DFT calculations indicate, although DCM is a dication and DGD is a neutral ligand, both peptide–ligand complexes are composed of a deprotonated peptide and a doubly charged DCM or DGD ligand. SID experiments demonstrate that the properties of the ligand determine both the fragmentation behavior and the stability of the complexes toward dissociation. For example, complexes of peptides with the dicationic DCM ligand undergo facile abstraction of the phosphate group by the ligand. In contrast, dissociation of DGD–A₃pXA₃-NH₂ complexes is dominated by the cleavage of the non-covalent binding with phosphate abstraction observed as a minor reaction channel. Detailed RRKM-based modeling of the time- and collision energy-resolved SID data demonstrated that cleavages of covalent C–O and P–O bonds are associated with low energy barriers and tight transition states, while dissociation of the non-covalent binding is characterized by relatively high threshold energy and large positive activation entropy. These findings indicate that the major reaction pathway of DGD–A₃pXA₃-NH₂ complexes in the gas-phase resulting in cleavage of the non-covalent binding is promoted by the activation entropy, while the energetics favors cleavages of covalent C–O and P–O bonds of the phosphate group.

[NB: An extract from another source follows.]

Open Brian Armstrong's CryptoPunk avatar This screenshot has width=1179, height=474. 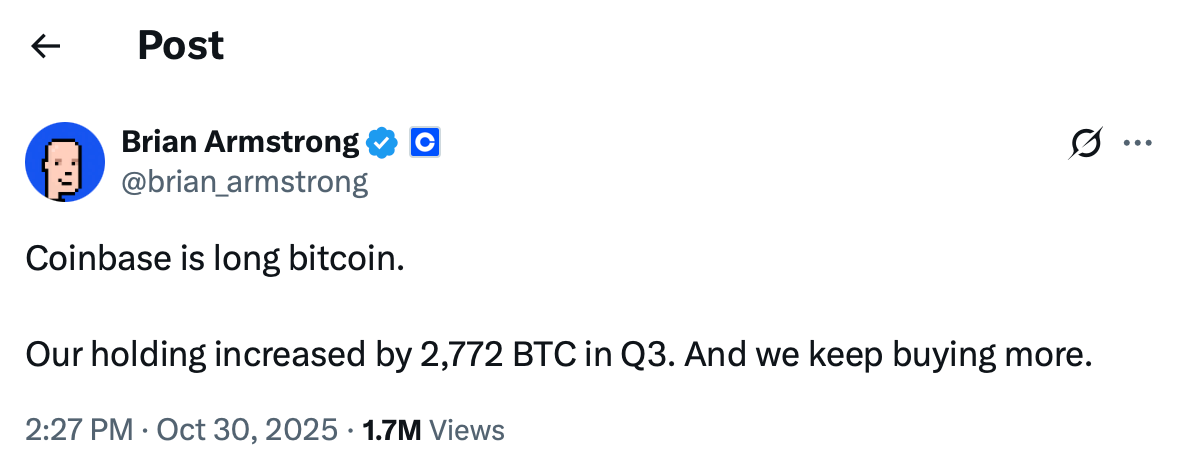pos(65,163)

Dissociation parameters from DFT calculations are in excellent agreement with the results obtained from modeling the experimental data. Because dissociation of the non-covalent binding is characterized by a loose transition state, the dissociation barrier is readily obtained from the relative energies of the reactant and the products. Experimental threshold energies and activation entropies for covalent bond cleavages were compared with computational results obtained for a deprotonated model system, [CH₃-NH(C=O)pX-NH(C=O)-CH₃-H]⁻ (X = S, T, Y). Dissociation parameters obtained for the loss of H₂PO₄⁻ and PO₃⁻ from [CH₃-NH(C=O)pX-NH(C=O)-CH₃-H]⁻ system are in good agreement with the experimental data, indicating this model system adequately describes the energetics, dynamics, and mechanism of phosphate abstraction by the cationic ligands observed in our SID experiments. Because this rather simple model system does not take into account the role of hydrogen bonding in the larger complexes examined experimentally, we conclude that for non-covalent complexes examined in this study phosphate abstraction is not significantly affected by the hydrogen bonding interactions within the peptide. This finding is consistent with the results of DFT calculations showing the deprotonated phosphate group is strongly solvated by the charged amino groups of the ligand for both DGD and DCM complexes.